Подобно тому, как в прошлое лето "Царская невеста", так в лето 1899 года весь "Салтан" был сочинен, а пролог, I действие и часть II оркестрованы. Все время я получал либретто по частям от Бельского. "Салтан" сочинялся в смешанной манере, которую я назову инструментально-вокальной. Вся фантастическая часть скорее походила под первую, реальная же — под вторую.
В смысле применения чисто вокального творчества я был особенно доволен прологом. Вся беседа двух старших сестер с Бабарихой, после двухголосной песенки, фраза младшей сестры, вход Салтана и заключительный разговор текут свободно при строго музыкальной последовательности, причем действительная мелодическая часть всегда лежит в голосах, и последние не цепляются за обрывки мелодических фраз оркестра. Подобного рода построение встречается в комическом трио в начале II действия "Майской ночи", но там музыкальное построение гораздо более симметрично, подразделено на явные отделы и менее сплочено, чем здесь. Намерение и там было прекрасное, но выполнению приходится отдать преимущество в "Салтане". Симметрия же в похвальбах старшей и средней сестер придает вещи нарочито сказочный характер. I действие в своей первой половине вполне бытовое, во второй — становится драматическим. Фантастическое пение Лебедь-птицы во II действии несколько инструментально; гармонии же значительно новы. Рассвет и появление города приемом напоминают "Младу" и "Ночь перед Рождеством", но торжественный хор, приветствующий Гвидона, написанный частью на церковную тему 3-го гласа ("хор церковный бога хвалит", сказано у Пушкина), стоит особняком. Чудеса в рассказах корабельщиков осуществлены в последней картине оперы соответственным развитием той же музыки. Превращение Лебедь-птицы в царевну Лебедь основано на подобной же разработке прежних руководящих мотивов и гармоний. Вообще система лейтмотивов мной широко применена в этой опере, а речитативам придан особый характер сказочной наивности. В память скончавшейся год тому назад няни Авдотьи Ларионовны я взял петую ею моим детям мелодию колыбельной песни для нянек, укачивающих маленького Гвидона...

■ ИСХОДНЫЕ ДАННЫЕ:
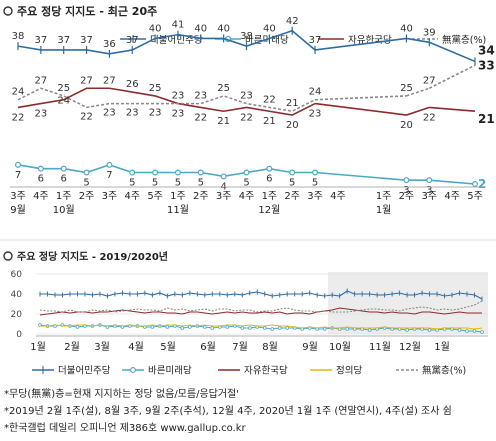 This screenshot has width=496, height=441. What do you see at coordinates (442, 347) in the screenshot?
I see `x-tick-label: 1월` at bounding box center [442, 347].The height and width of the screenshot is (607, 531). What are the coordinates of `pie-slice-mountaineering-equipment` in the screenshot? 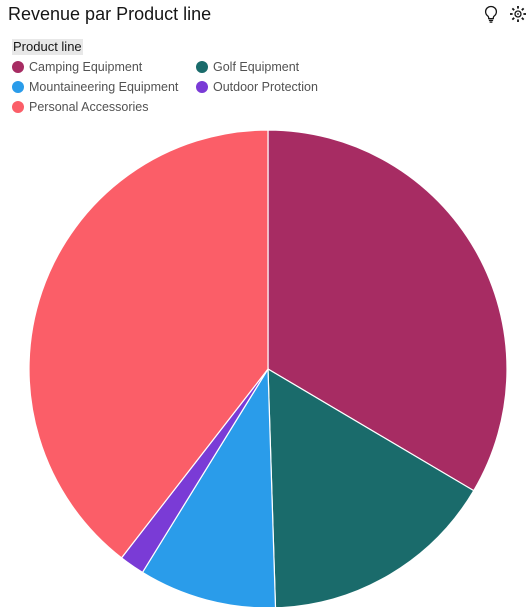 It's located at (209, 486).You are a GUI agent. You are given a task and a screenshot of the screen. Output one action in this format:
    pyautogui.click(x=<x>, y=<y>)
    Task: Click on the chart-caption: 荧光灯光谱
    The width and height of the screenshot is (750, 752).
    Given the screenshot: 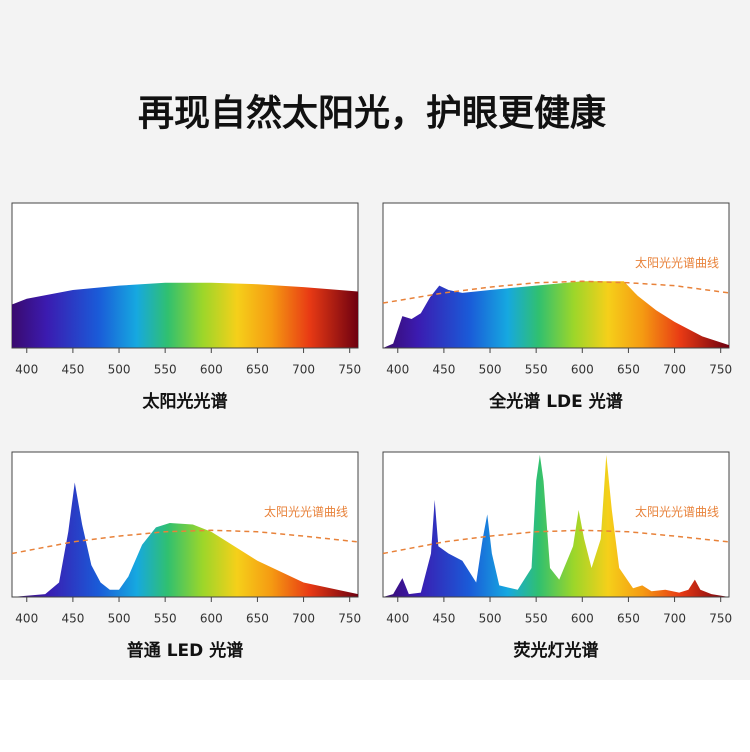 What is the action you would take?
    pyautogui.click(x=556, y=650)
    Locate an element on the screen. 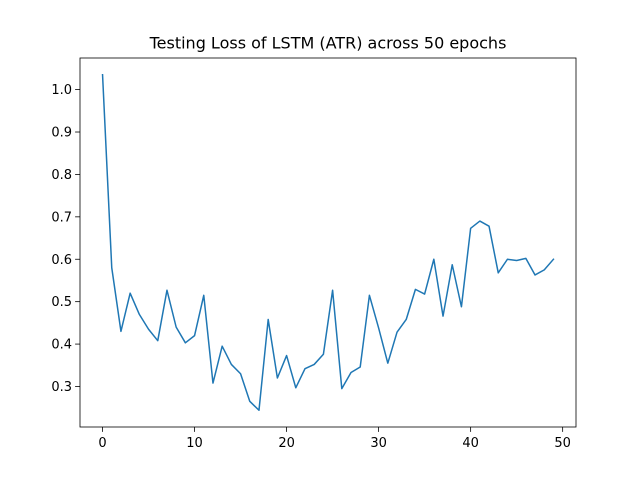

■ СПИСОК ЗАДАНИЙ:
[1] Какие названия произведений упоминаются в отрывке о «Салтане»? Перечислите все.
[2] Продолжите отрывок о «Салтане», начав сразу после его последнего предложения.

■ РЕШЁННЫЕ ЗАДАНИЯ:
[1] «Царская невеста», «Салтан», «Майская ночь», «Млада», «Ночь перед Рождеством».

[2]
Первая половина сезона 1899-1900 года у меня пошла на оркестровку "Сказки о царе Салтане". Увертюры или начального вступления к моей опере на этот раз не полагалось, вступлением являлось само Введение, т. е. сценический пролог. Напротив, каждому действию предпосылалось большое оркестровое вступление с программой определенного содержания. Зато как пролог, так каждое действие или картина начинались с одной и той же короткой трубной фанфары, имевшей значение призыва или зазыва к слушанью и смотренью начинавшегося за ней действия. Прием своеобразный и для сказки подходящий. Из довольно длинных оркестровых вступлений I, II и IV действий я порешил составить оркестровую сюиту под названием: "Картинки к сказке о царе Салтане"».
На казенной сцене «Салтан» появился уже после смерти Римского-Корсакова. Это произошло в 1913-м (Большой театр) и 1915-м (Мариинский) годах. А первую постановку 21 октября 1900 года в Москве артисты Товарищества русской оперы (Театр Солодовникова). Премьерный коллектив сложился весьма внушительный. Впрочем, автор не восторгался, хотя в целом был доволен. «"Салтан" поставлен был хорошо, поскольку это можно было требовать от частной оперы. Декорации писал Врубель, костюмы были тоже по его рисункам. Салтан — Мутин, Гвидон — Секар, Милитриса — Цветкова, Лебедь — Забела и все прочие были хороши. Даже Гонца исполнял важный баритон Шевелев. Капельмейстером по-прежнему был М.М. Ипполитов-Иванов».
И по прошествии многих лет Николай Андреевич сохранил теплые чувства по отношению к своему созданию. Побывав 4 февраля 1908 года (за четыре месяца до кончины) на генеральной репетиции оперы в петербургском Народном доме, он писал В. Бельскому: «"Салтан" пойдет прилично, и я, прослушав его на репетициях, возымел к нему великое уважение и Вас вспоминал за превосходное либретто».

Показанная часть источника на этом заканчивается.